“我为什么会烦到你?我都没有靠近你,很听话啊。”
“天啊关承霖…你怎么好意思装无辜?”
关纾月瞪大眼睛,难以置信。
“放生第二十二天往我家门口放花盆,生怕我不知道你来过。第四十四天,妈妈告诉我你要盘我的店,还y给我塞了一张卡,我就问你那五十万到底是转让费还是给我的零花钱??”
“又过了二十天你车修好了,不去取,还把我留成紧急联系人,你知道4S店给我打了多少电话吗?九月我收到一盒香氛蜡烛,打开一看是品牌方给你寄的生日礼。十月、十一月、十二月、一月,逢音乐节和演出的订单必定跟你有关系。二月我…反正你总是掐着时间出来打转,根本就是故意的!”

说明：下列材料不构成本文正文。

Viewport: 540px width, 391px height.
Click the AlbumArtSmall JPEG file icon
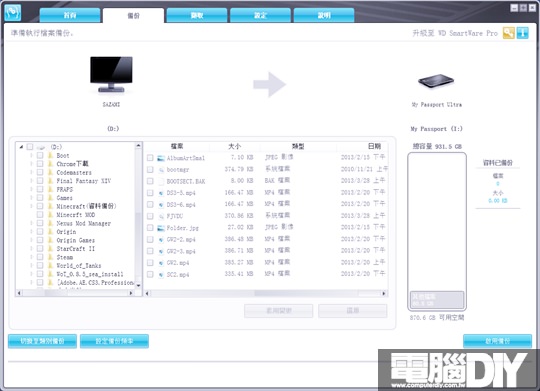(161, 158)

她滔滔不绝地进行了一番指控,时间、事件、过程清晰,证据十分确凿。
嫌疑人关承霖不做辩解、供认不讳。
“对呀,我就是故意的。毕竟离家在外生存不易,我不希望我的小主人过度担忧。但她不许我靠近,也不许我和她说话,我只能到处找机会向她传递信息,告诉她我很好别担心。”
“我就知道你是故意让我想你的!”
“这倒不是…”
关承霖偷偷将情绪波动藏在了黏乎惺忪的声音里。
“你那时候让我尝试二十一天法则去忘记你,我做不到,也怕你做到。所以就算我是故意的,也只是怕你真的忘了我。但现在看来你不仅没忘,刚刚还说想我了,而且我传递的那些信息你都记得很清楚。哎呀…好幸福…”
“我…!”
就这样不争气地把实话说出来了,关纾月彻底语塞。她推着蹬着试图挣脱开怀抱,却又被关承霖托住PGU贴得更紧。